Jan. 4 (UPI) — The final day of campaigning for two U.S. Senate runoffs in Georgia to determine which party controls the upper chamber was shaken up Monday by President Donald Trump’s efforts to overturn the presidential election results.
Trump, Vice President Mike Pence and President-elect Joe Biden each visited the state during the day to buttress the fortunes of the four candidates as control of the Senate hung in the balance.
They were coming against the backdrop of controversy caused by release of a recording of a phone call made by Trump to Georgia Secretary of State Brad Raffensperger, a Republican, asking him to “find” the votes necessary to overturn Joe Biden’s victory in the state.
Pence made a final pitch for Republican incumbent David Perdue and appointee Kelly Loeffler at a church about 50 miles south of Atlanta at noon.
During remarks at Rock Spring Church, Pence did not mention Trump’s false allegations that votes had been stolen in Georgia, although rally participants chanted “Stop the Steal” during the vice president’s speech.
Trump, meanwhile, was scheduled to hold an evening rally in Dalton in the northwestern part of state, about 35 miles southeast of Chattanooga, Tenn. There, he promised to share the “real numbers” about the presidential election.

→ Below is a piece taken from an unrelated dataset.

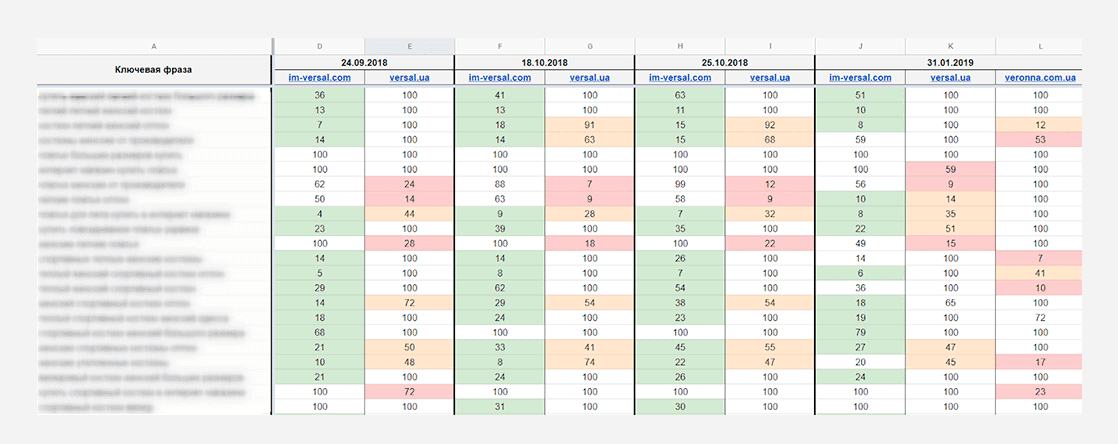Select the Ключевая фраза header cell
The height and width of the screenshot is (444, 1118).
coord(154,70)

Biden was scheduled to hold a rally for Democratic challengers Jon Ossoff and David Warnock in Atlanta at 4 p.m.
On the recording, released Sunday by the The Washington Post and NBC News, Trump cites unfounded conspiracy theories and claims of fraud, threatening Raffensperger and Germany with potential legal and political consequences if they failed to throw the election to him.
Before that conversation, there had been 18 attempted calls from the White House to Raffensperger’s office since the November election, CNN reported.

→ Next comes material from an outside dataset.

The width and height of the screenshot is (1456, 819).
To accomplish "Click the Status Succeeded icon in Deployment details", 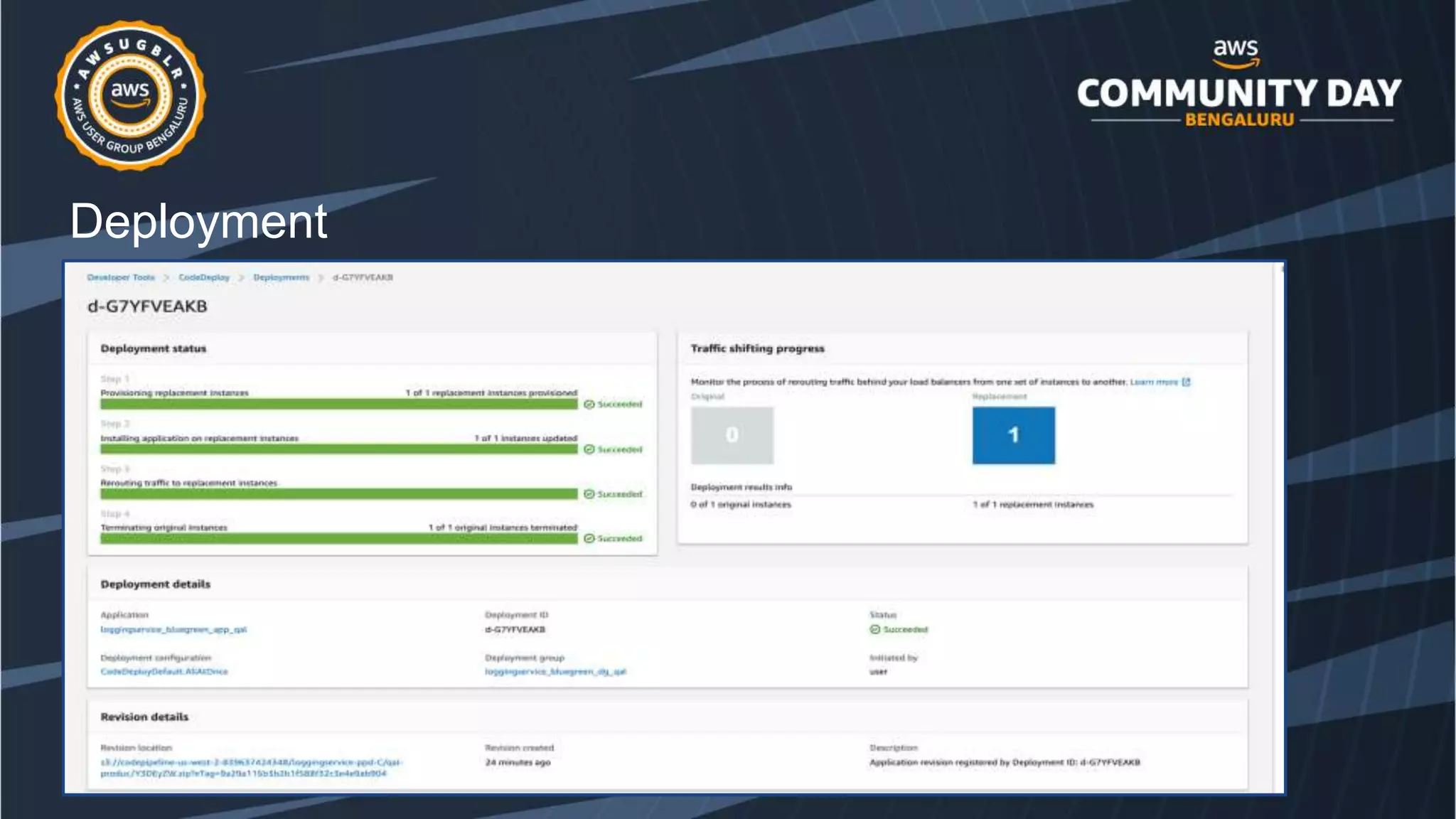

Ossoff and Warnock seized on Trump’s comments in making their final pitches to Georgians — 3 million of whom already have voted in a record turnout for a runoff.
Trump’s call constituted “a direct attack on our democracy,” Ossoff said Sunday at drive-in rally to unseat incumbent Republican Perdue.
Perdue, however, told Fox News on Monday that he “didn’t hear anything in that tape that the president hasn’t already said for weeks now,” echoing unsubstantiated allegations that “something untoward happened here in Georgia” despite Biden’s win withstanding multiple recounts and audits.
Warnock, who is facing Loeffler on Tuesday, tweeted, “Georgia elected [Joe Biden and Kamala Harris]. That’s a fact. [Loeffler] has a responsibility to speak out against these unsubstantiated claims of fraud, defend Georgia’s elections, and to put Georgia ahead of herself. But she hasn’t. And she never will.”
By mid-morning Monday, Loeffler had made no specific comments regarding Trump’s call.
In a visit to Georgia on Sunday, Harris accused the president of a “bald-faced, bold abuse of power” in a bid to reverse the presidential election results.